[What is needed]
Using the text on AI in legal practice below, answer each question:
(a) Besides Harvey AI, which platform does the text name?
(b) What three qualities does the text say being human makes us capable of?
(c) What three things do law firms demand from aspiring candidates?

::: Text shown :::

There is something profoundly human about the process of legal reasoning. It involves intuition, empathy, and ethical judgment. While AI can parse through terabytes of data and identify patterns, it cannot replicate the nuance that comes from lived experience. In our pursuit of perfection, we risk losing the very imperfections that make us capable of justice. Being human means being fallible, but it also means being capable of compassion, discretion, and moral reasoning—qualities that no machine can authentically possess.
Ironically, while law firms continue to demand excellence from aspiring candidates—top grades, stellar extracurriculars, and diverse internships—they are simultaneously embracing AI to carry out much of the substantive work these candidates train for. The contradiction is stark. The very processes that once signified competence and professionalism are being mechanised. There is a certain sanctity in reading through a judgment, annotating it with highlighters and sticky notes, or crafting a legal argument after hours of research. These are not mere rituals; they are formative experiences that cultivate legal reasoning and professional identity.
Moreover, Harvey AI is not alone. Other platforms, such as Lucio AI, offer similarly robust capabilities for document generation and legal research. The proliferation of such tools suggests a paradigm shift, not a passing trend. As someone deeply invested in building a career in law, I find this shift both exciting and unsettling. The intellectual rigour, the emotional investment, and the sheer time that law students devote to mastering the craft of legal writing and analysis risk being rendered obsolete in the name of speed and scalability. This is not to say that efficiency and productivity are without merit. They are foundational to any profession, especially law, where time is often of the essence. However, if these virtues come at the cost of sidelining human intellect and intuition, then we must question the direction we are heading in. Replacing human effort with algorithmic solutions may offer short-term gains but could erode the deeper values that the legal profession has historically upheld.
Why should aspiring lawyers invest years in rigorous education, why should families invest in that education, if the endgame is to be replaced by a machine? Why strive for excellence if efficiency trumps expertise? And if AI can so competently assume the role of the lawyer, can we be far from a future where AI sits on the bench, adjudicating cases with cold precision?
These are not hypothetical musings; they are pressing ethical and professional questions. The legal community must grapple with them honestly. The march of technology is inevitable, but the manner in which we integrate it into our institutions is a matter of choice. Let us not trade wisdom for efficiency or reduce justice to an algorithm. In a world increasingly driven by data and digital tools, we must remember that the practice of law is ultimately about people—their rights, their stories, and their futures.
Is Harvey AI the new lawyer on the block? Perhaps. But before we hand over the keys to the courthouse, we must ask ourselves: what kind of justice do we want—one that is fast and formulaic, or one that is thoughtful, human, and just?

::: Dataset :::

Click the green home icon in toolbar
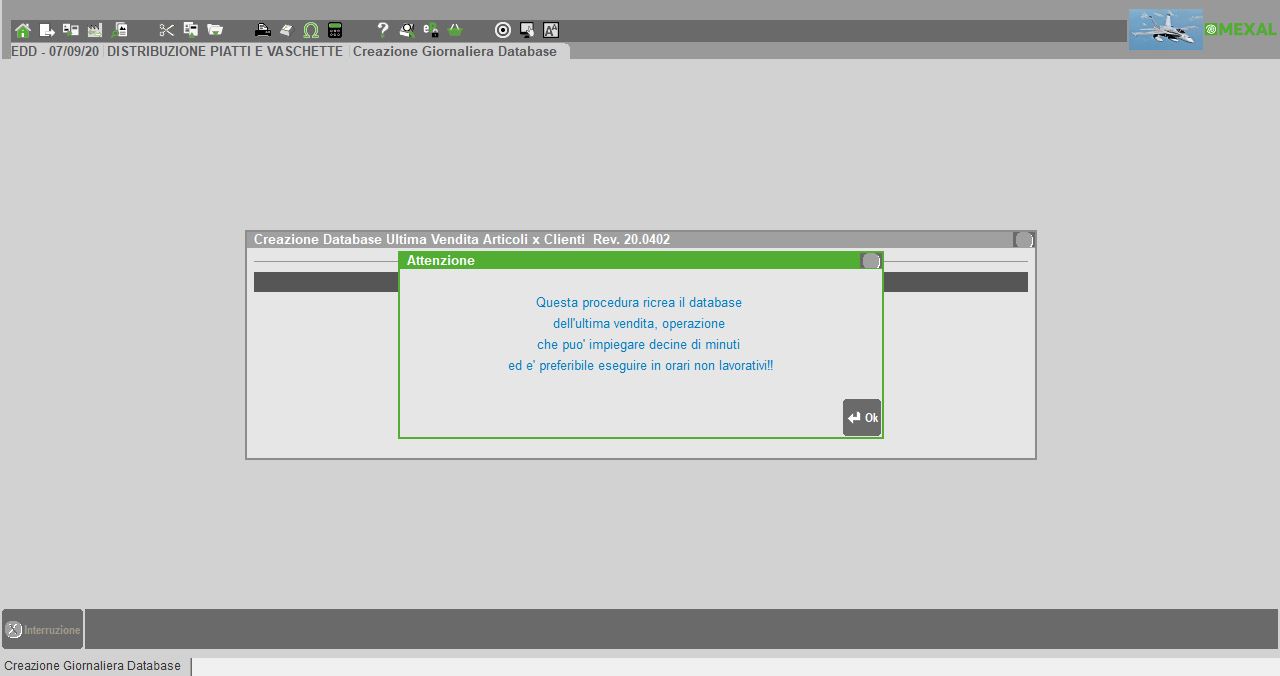Image resolution: width=1280 pixels, height=676 pixels. pos(23,30)
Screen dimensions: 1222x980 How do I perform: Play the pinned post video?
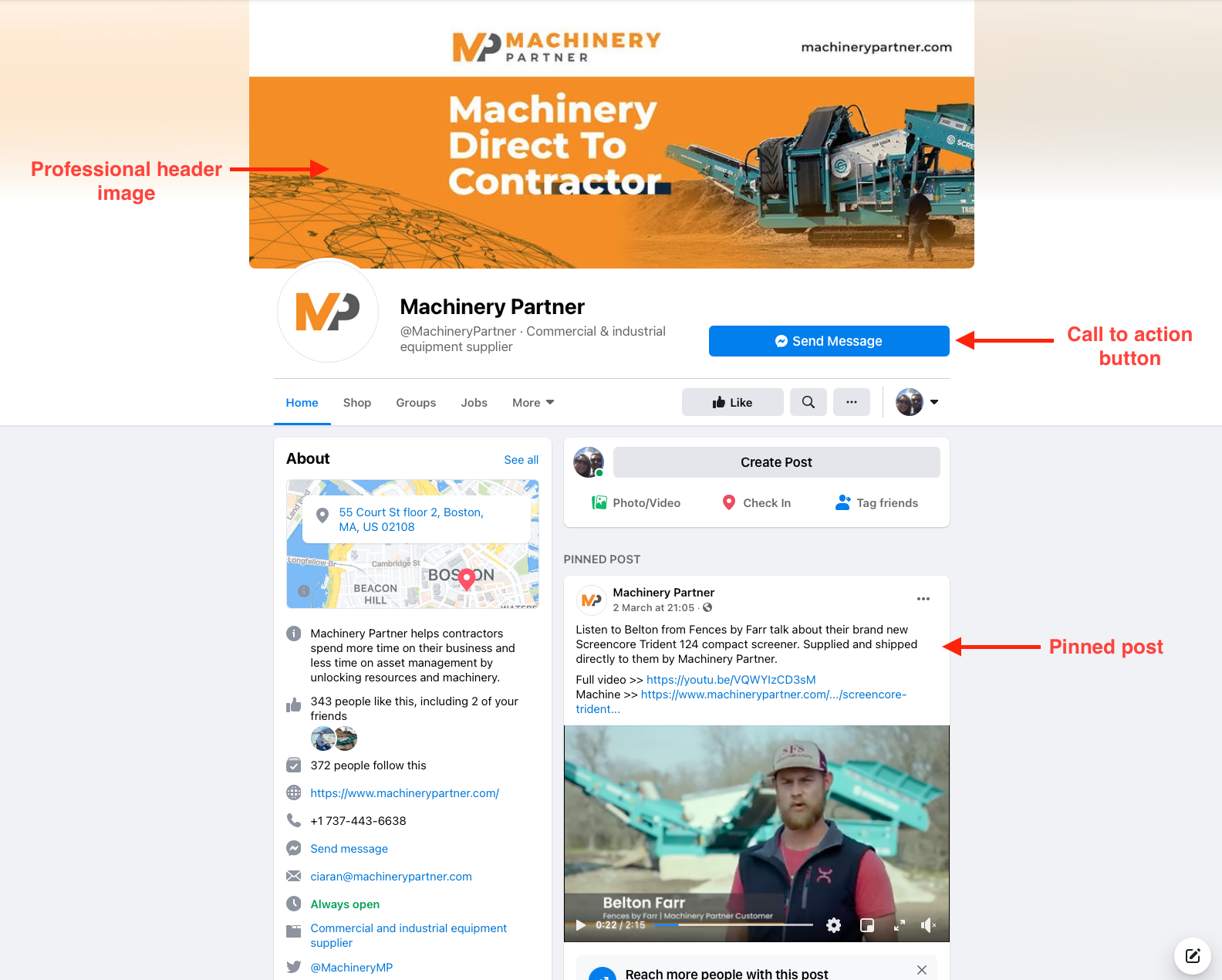pyautogui.click(x=581, y=925)
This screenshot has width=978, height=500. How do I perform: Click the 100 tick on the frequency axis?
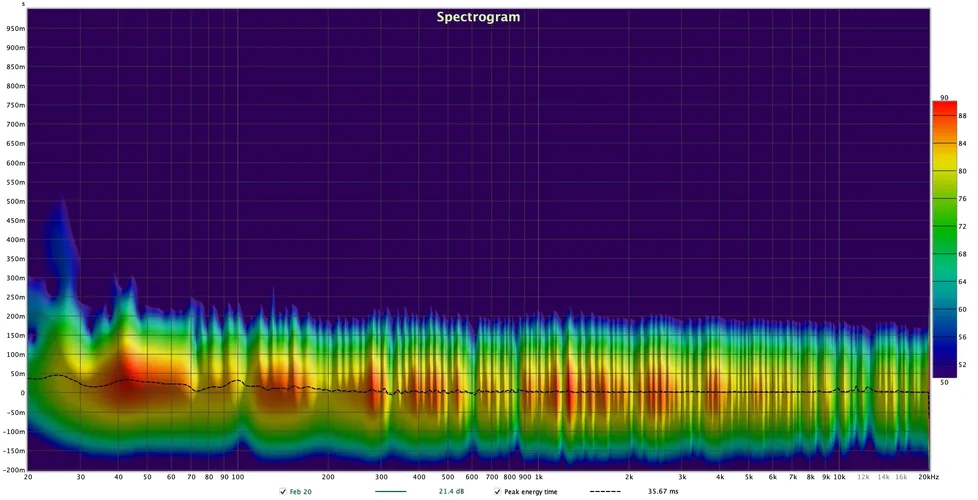238,478
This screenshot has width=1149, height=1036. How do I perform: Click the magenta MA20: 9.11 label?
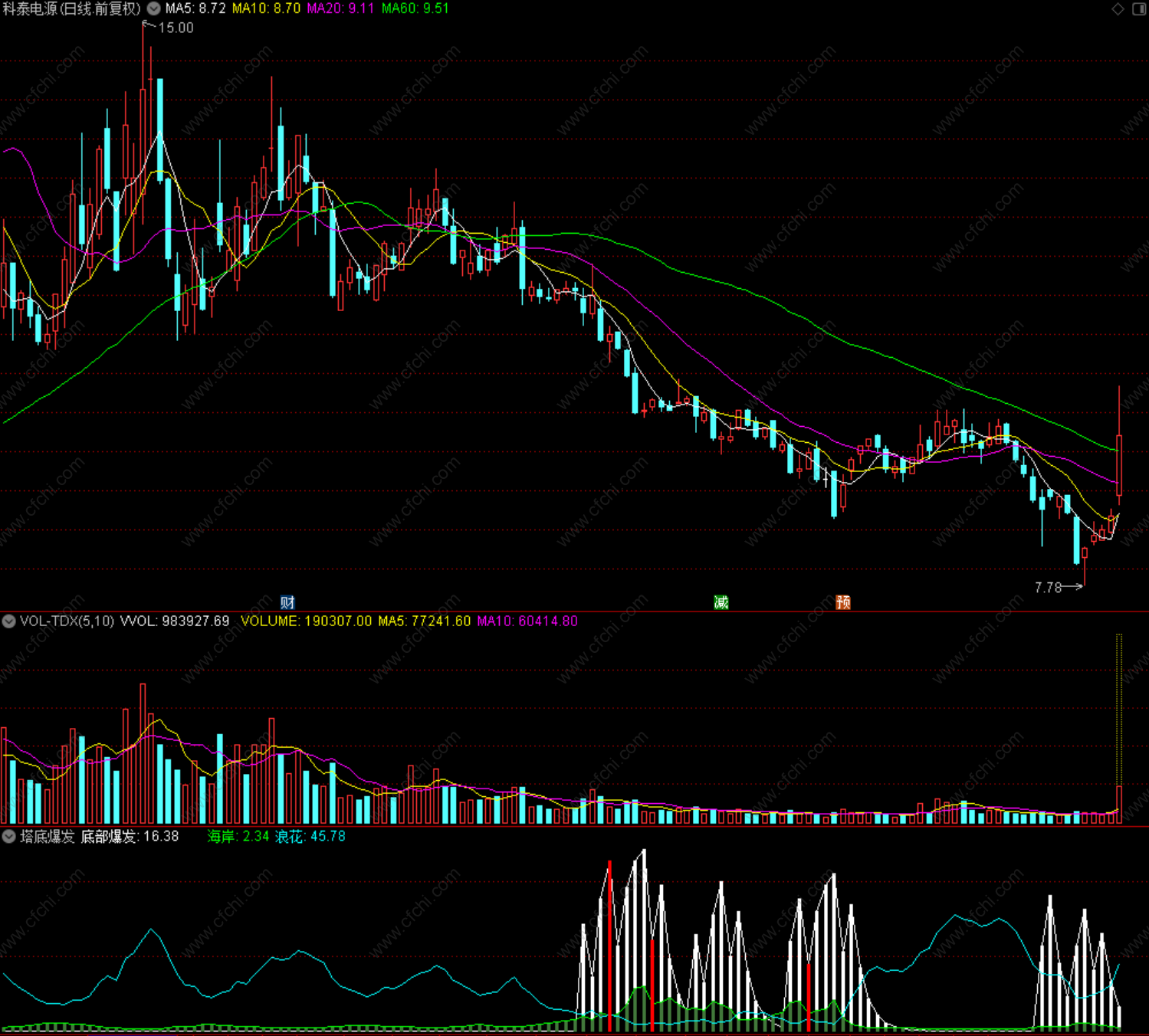coord(341,8)
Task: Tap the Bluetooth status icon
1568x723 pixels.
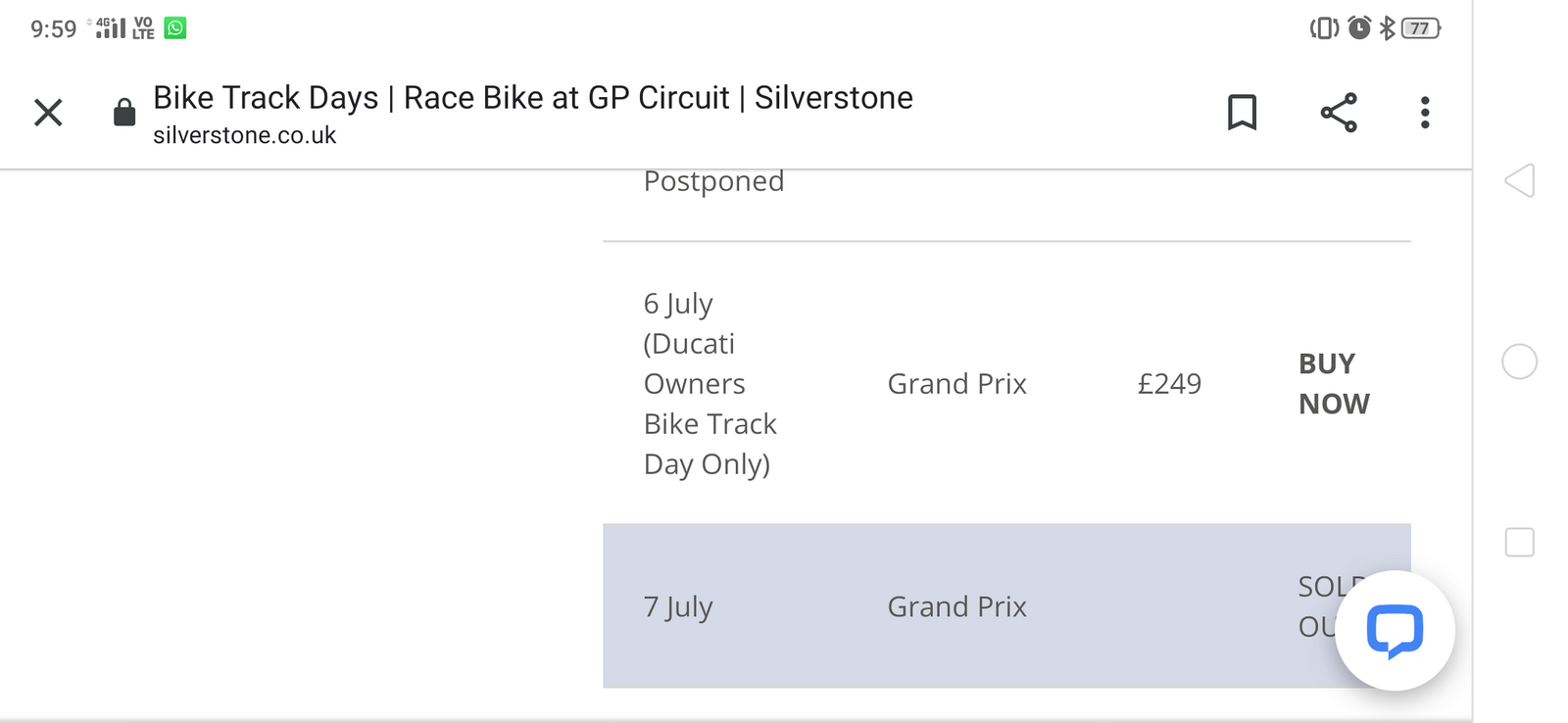Action: pos(1387,28)
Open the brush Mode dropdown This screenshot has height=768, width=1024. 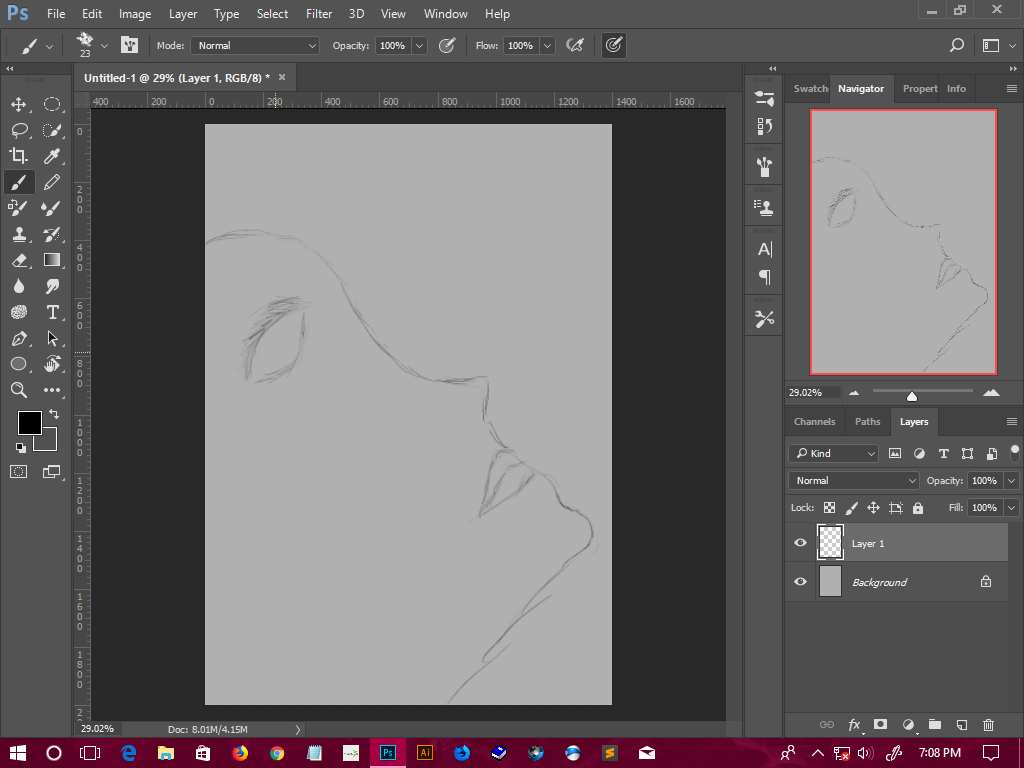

:::

[The completed task]
(a) Lucio AI
(b) Compassion, discretion, and moral reasoning
(c) Top grades, stellar extracurriculars, and diverse internships